Ты все еще хочешь восстать со своего кресла? Ты хочешь опереться на знания, как будто твои знания некая незыблемая подпорка? Увы, это всего лишь костыли. И ты рушишься внезапно. Падаешь, летишь вместе со всей своей логикой вверх тормашками в ад, не понимая почему, за что. А просто так. Быть может, тебя подводит сейчас даже не разум, а нечто неизмеримо большее?
Это эссе было бы проще начать с ответов, но для художника идеи не так важны. У великого режиссера Ларса фон Триера как-то спросили по поводу его последнего фильма «Дом, который построил Джек» «Вы видите художника своего рода преступником, а каждого преступника как художника?» И фон Триер отвечал: «Да, можно воспринимать фильм и в таком ключе, что я главное действующее лицо, а искусство заменяет убийство. Но я не думаю, что это является сутью, да, это забавно, но это совсем не важно».
Но почему?
Потому что для художника важно не то, о чем он говорит, а то «как» он об этом говорит.
А ответ, с которого можно было бы начать, прост. И известен давно. Радикальнее всего его формулирует, наверное, Башляр:
«Смерть это прежде всего образ, образом она и остается».
Taedium vitae или иммортологическое безумие наших дней
Варава В. В.[13]
Мы стареем, потому что мы живые.
А. Платонов
Арс. ТарковскийНо я человек, мне бессмертья не надо.
После заката советской идеологии возобновились многие традиционные философские дискурсы, в том числе и дискурс смерти.
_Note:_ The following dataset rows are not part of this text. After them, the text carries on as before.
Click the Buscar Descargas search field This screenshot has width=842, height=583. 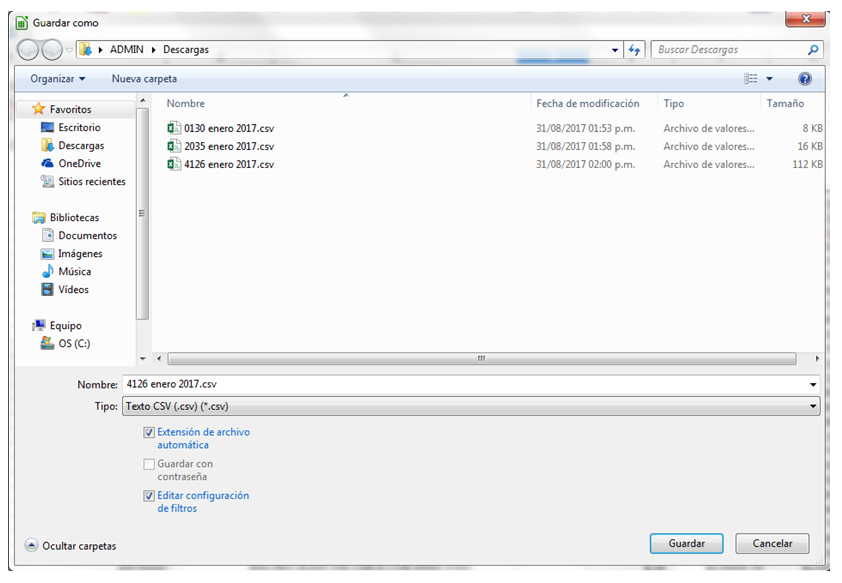click(728, 50)
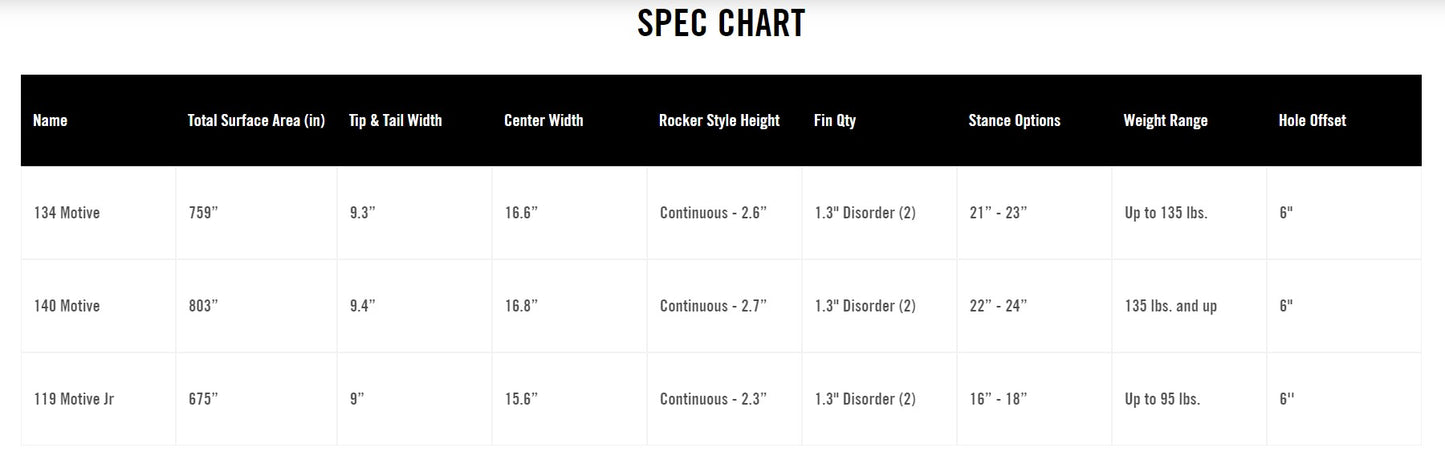1445x460 pixels.
Task: Click the Weight Range column header
Action: point(1165,120)
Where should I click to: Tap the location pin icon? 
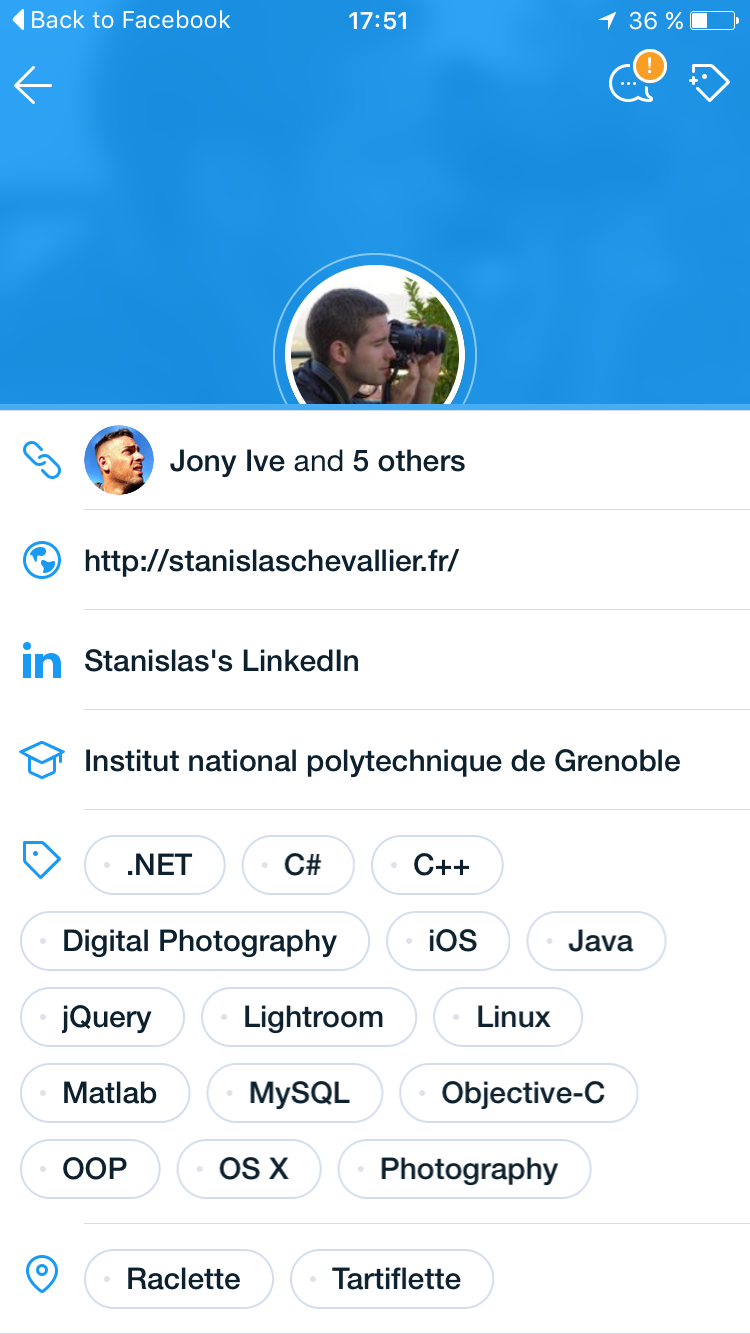(x=41, y=1276)

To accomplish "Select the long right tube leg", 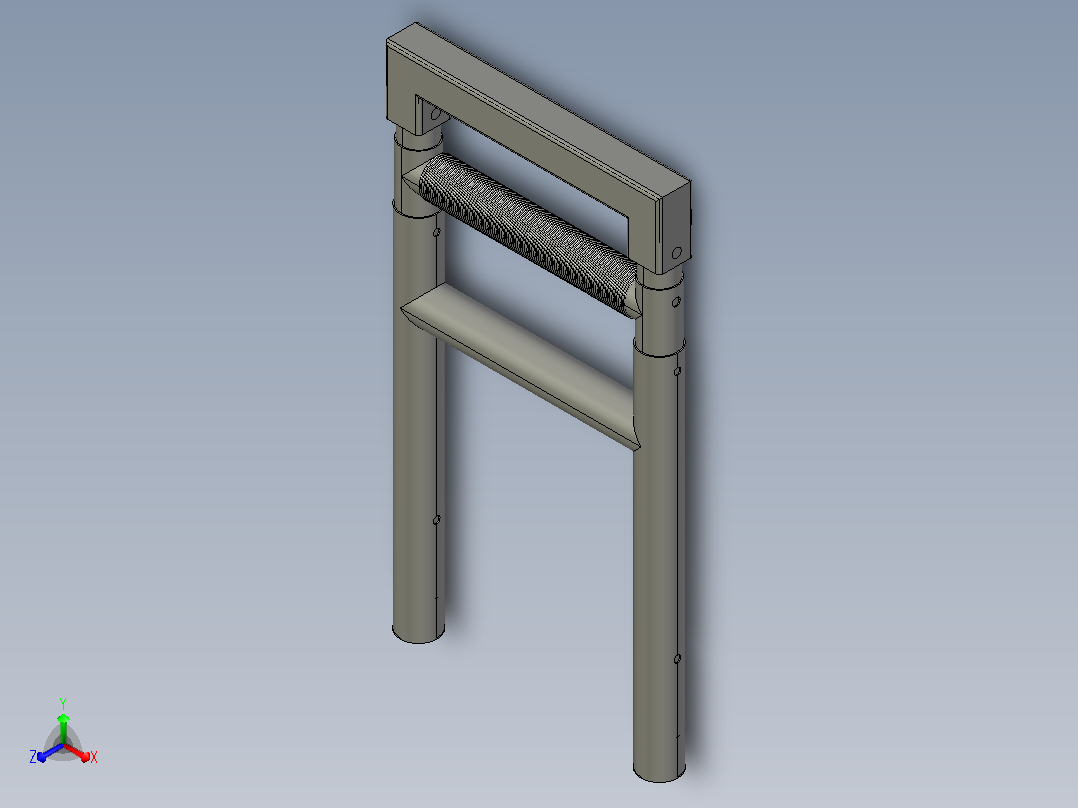I will coord(657,564).
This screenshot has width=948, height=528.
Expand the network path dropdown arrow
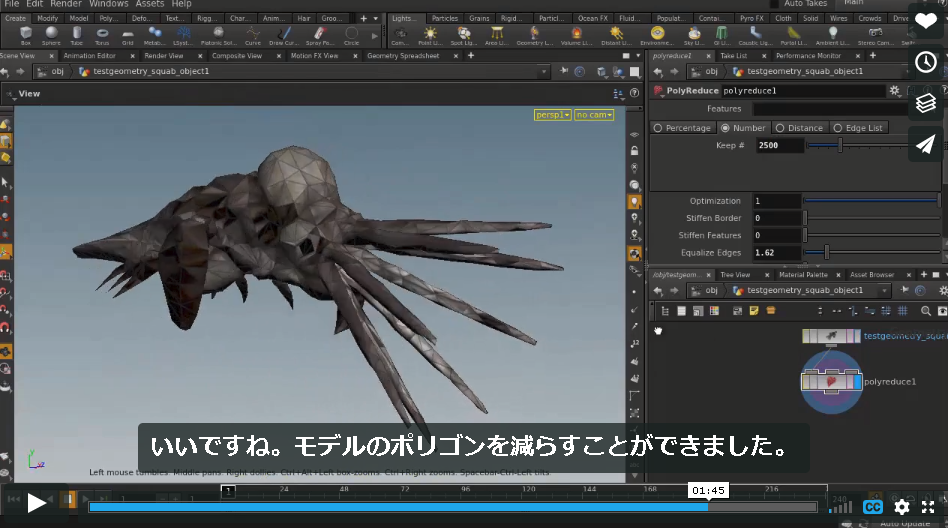[885, 291]
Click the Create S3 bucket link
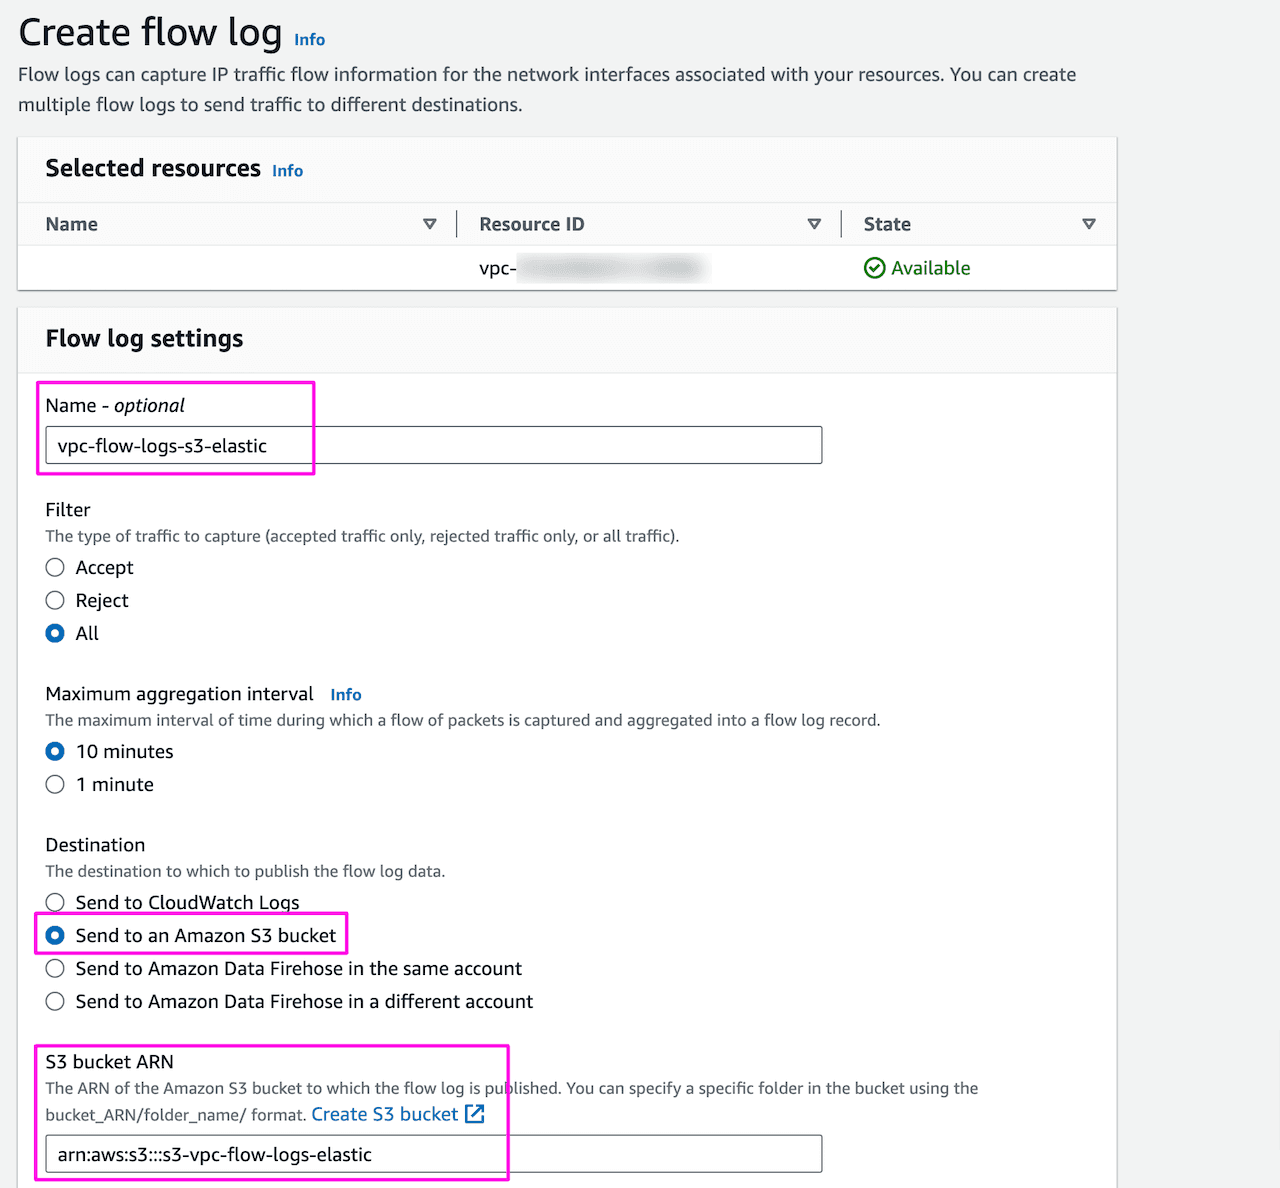This screenshot has width=1280, height=1188. 384,1114
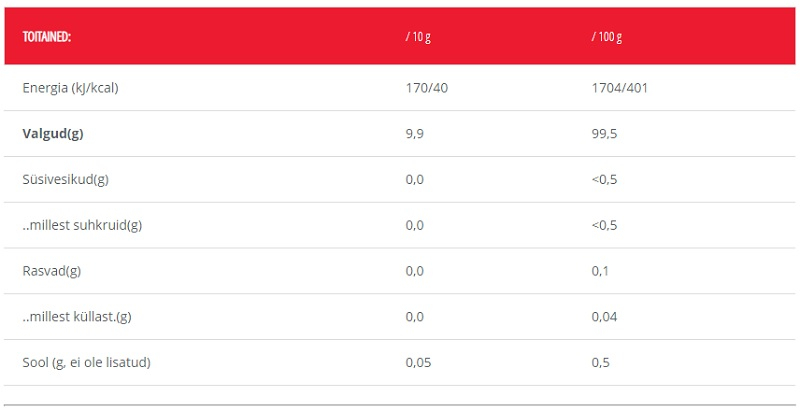Click the Energia (kJ/kcal) row label
Screen dimensions: 800x411
tap(70, 88)
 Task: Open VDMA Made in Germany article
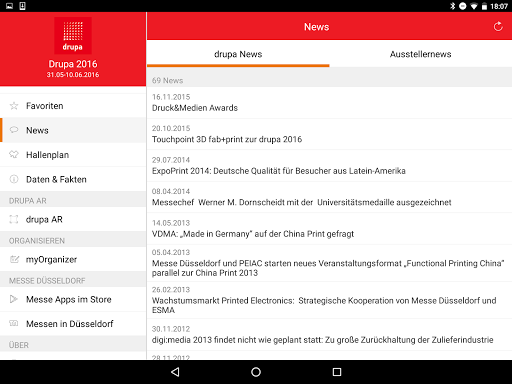[329, 229]
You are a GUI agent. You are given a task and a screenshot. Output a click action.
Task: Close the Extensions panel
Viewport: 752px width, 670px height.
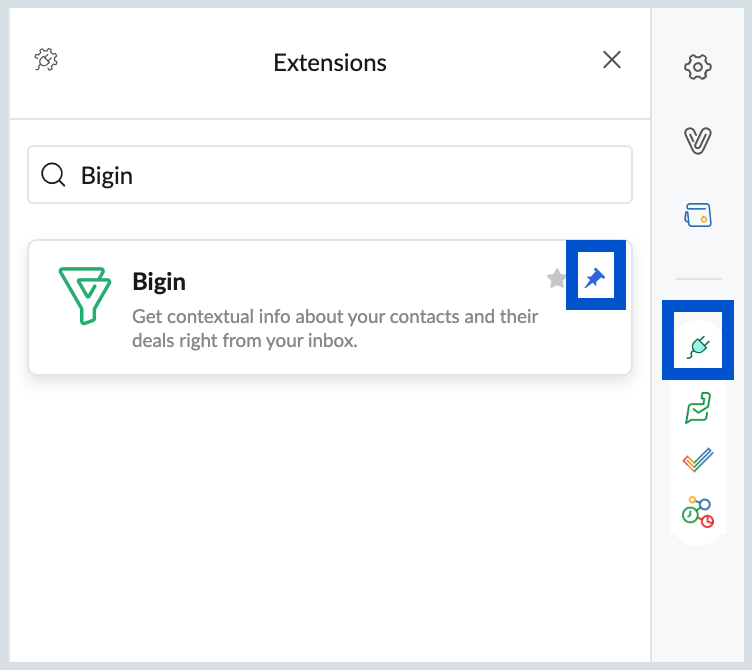(x=611, y=60)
Нельзя сказать, что в советский период было наложено полное табу на танатологическую проблематику. Правильнее говорить об особом советском отношении к смерти, в котором произошло не столько вытеснение смерти из контента жизни и рефлексии, сколько свершилась какая-то невероятная трансформация ее традиционного образа и способов ее осмысления. Советская это отдельная тема.